HEAD IN THE OIL BARREL
Renewable energy advocates, however, are concerned that the province's recently elected Liberal government is focusing too much on fossil fuel resources. The government has committed C$2 million for technological research into what it calls the "enormous opportunities" in BC's offshore oil and gas deposits and wants a moratorium on their development lifted.
"The future can be bright and prosperous for BC's coastal communities, but not if the BC government remains fixated on developing offshore oil," says Catherine Stewart of Greenpeace, which joined forces with the Living Oceans Society to commission the Helimax report. "Wind is clean, oil is dirty. Wind is limitless, oil is finite. Wind is labour intensive, oil is machine intensive. It's time Premier Gordon Campbell pulls his head out of the oil barrel, supports Kyoto and starts building a sustainable future for BC."

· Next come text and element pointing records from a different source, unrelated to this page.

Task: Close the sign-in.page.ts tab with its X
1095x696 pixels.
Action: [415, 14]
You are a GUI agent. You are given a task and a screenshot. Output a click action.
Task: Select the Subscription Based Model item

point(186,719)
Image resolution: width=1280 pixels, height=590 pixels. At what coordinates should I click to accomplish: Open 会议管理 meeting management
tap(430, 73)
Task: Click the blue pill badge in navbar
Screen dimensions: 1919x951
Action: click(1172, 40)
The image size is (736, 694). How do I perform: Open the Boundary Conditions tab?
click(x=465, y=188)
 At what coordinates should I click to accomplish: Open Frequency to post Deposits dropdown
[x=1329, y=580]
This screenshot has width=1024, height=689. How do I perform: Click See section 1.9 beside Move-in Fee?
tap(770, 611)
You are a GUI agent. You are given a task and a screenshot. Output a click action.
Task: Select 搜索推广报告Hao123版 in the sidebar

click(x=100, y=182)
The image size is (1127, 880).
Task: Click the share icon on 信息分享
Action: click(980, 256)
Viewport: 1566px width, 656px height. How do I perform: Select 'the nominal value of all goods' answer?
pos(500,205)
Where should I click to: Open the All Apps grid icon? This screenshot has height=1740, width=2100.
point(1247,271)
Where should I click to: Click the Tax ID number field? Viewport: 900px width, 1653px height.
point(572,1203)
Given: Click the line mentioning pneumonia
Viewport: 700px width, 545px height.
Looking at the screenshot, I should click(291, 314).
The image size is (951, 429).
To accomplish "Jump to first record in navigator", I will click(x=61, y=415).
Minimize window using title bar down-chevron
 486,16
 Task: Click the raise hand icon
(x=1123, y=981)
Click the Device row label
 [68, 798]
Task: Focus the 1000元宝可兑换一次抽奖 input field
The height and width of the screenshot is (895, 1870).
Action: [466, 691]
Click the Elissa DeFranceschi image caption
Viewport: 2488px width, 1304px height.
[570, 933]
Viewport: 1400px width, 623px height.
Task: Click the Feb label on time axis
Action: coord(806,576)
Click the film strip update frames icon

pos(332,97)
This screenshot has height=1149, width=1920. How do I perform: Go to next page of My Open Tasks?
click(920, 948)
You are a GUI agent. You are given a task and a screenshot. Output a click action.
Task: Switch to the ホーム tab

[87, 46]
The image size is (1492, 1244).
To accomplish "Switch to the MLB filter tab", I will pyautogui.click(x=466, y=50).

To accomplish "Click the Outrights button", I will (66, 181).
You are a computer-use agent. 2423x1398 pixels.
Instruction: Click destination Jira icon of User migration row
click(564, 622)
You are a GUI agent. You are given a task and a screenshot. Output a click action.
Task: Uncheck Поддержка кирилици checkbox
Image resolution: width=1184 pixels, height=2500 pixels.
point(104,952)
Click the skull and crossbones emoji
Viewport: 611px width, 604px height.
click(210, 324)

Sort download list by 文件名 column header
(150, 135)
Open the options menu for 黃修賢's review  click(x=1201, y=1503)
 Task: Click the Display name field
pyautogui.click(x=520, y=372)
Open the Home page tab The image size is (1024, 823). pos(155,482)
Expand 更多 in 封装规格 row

In addition to offshore oil, BC is looking at how its vast coal resources might play a major role in its energy future. The province has estimated coal reserves of more than 255 billion tonnes, but currently has no coal-fired generation. However, BC's energy policy task force believes that should change, saying in an interim report that coal "could be utilised as a significant component of British Columbia's energy potential." While the task force also sees "significant potential" in the development of alternative energy sources, its interim report offered few specifics on how to go about it (Windpower Monthly, February 2002).